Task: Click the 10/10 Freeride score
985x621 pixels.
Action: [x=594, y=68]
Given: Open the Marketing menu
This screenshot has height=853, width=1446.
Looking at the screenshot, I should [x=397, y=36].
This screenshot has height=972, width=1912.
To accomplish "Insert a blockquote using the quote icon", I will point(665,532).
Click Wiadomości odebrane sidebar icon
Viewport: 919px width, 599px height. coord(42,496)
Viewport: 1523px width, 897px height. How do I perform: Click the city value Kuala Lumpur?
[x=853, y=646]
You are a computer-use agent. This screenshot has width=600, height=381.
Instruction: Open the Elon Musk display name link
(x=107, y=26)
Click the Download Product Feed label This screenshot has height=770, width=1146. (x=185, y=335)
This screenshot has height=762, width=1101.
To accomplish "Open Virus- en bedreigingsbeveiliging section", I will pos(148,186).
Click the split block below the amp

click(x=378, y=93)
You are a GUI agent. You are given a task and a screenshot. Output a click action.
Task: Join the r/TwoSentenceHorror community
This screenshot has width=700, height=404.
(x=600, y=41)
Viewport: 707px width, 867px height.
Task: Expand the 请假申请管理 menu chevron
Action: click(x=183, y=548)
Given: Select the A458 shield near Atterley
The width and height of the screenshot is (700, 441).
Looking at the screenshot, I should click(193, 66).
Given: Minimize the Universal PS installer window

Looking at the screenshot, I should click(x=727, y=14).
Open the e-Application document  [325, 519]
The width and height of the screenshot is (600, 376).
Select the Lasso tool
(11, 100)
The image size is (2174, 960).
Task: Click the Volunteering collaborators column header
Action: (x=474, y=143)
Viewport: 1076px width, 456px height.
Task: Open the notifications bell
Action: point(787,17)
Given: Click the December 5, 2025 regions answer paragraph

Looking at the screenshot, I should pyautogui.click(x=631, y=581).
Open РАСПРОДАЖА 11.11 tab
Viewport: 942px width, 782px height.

........

WHAT THIS TASK INVOLVES. State the number of lines in the material above in which the string "agent" appears, with no accompanying text.

WRITTEN ANSWER. 2